Les autorités doivent protéger le droit d’une communauté côtière de donner ou refuser son consentement pour un projet minier sur ses terres
Amnistie internationale condamne fermement le fait que le ministre des Ressources minérales, Gwede Mantashe, n’ait pas réellement donné aux membres de la communauté autochtone d’Amadiba la possibilité de faire entendre leur voix lors d’une réunion organisée le 16 janvier 2019. Cette réunion a eu lieu dans le cadre de consultations actuellement menées à l’initiative du ministère des Ressources minérales au sujet du projet minier dans cette région.
Dans le cadre de cette réunion, le chef traditionnel local contesté, le roi Sigcau, a affirmé que les terres d’Amadiba lui appartenaient et que l’exploitation minière aurait lieu à cet endroit. Le roi a ainsi tenté d’empêcher toute autre personne appartenant à la communauté touchée, y compris les femmes et les jeunes qui assistaient à la réunion, de participer au processus de décision quant à l’avenir de l’exploitation minière sur leurs terres.

_Données_.
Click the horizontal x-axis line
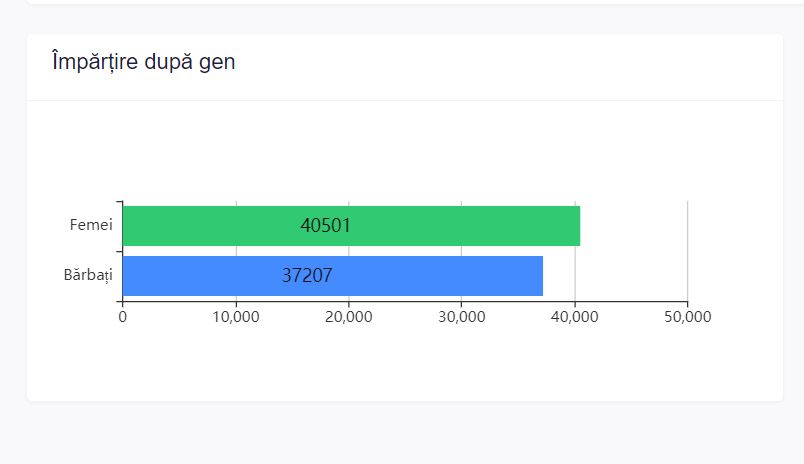The width and height of the screenshot is (804, 464). [400, 301]
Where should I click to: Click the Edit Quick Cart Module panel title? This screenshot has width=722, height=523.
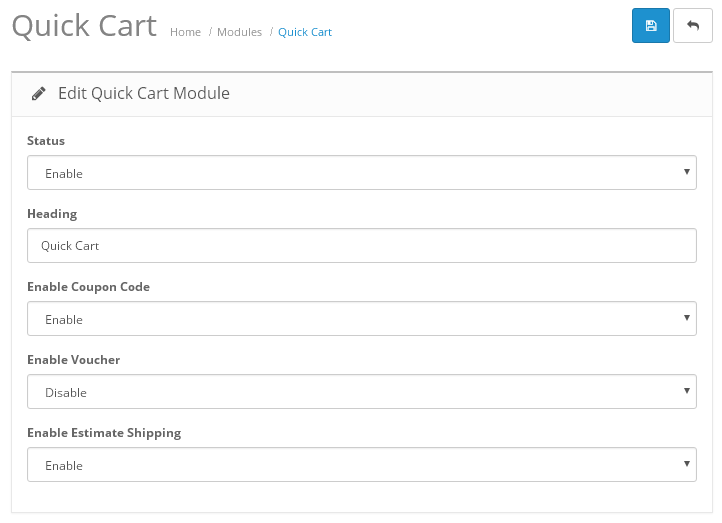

_Travail demandé_. Rédigez la suite du texte sur la consultation autour du projet minier d'Amadiba, en reprenant juste après sa dernière phrase.

_Réponse proposée_.
Lors d’un échange sous forme de questions-réponses, un homme disant appartenir au Comité de crise d’Amadiba (ACC) a affirmé que l’ACC était favorable au projet minier. Un tollé s’est ensuivi, car cette position n’est pas celle de l’ACC, qui est opposé à l’exploitation minière. Une grande partie de l’assistance a réagi par des protestations aux propos de ce soi-disant membre de l’ACC, et le ministre, Gwede Mantashe, a mis fin prématurément à la réunion. Nonhle Mbuthuma, la porte-parole de l’ACC, a engagé le ministre à poursuivre la rencontre, et lui a demandé de quel village d’Amadiba venait le prétendu membre de l’ACC. Cependant, le ministre a ignoré sa question et a quitté les lieux.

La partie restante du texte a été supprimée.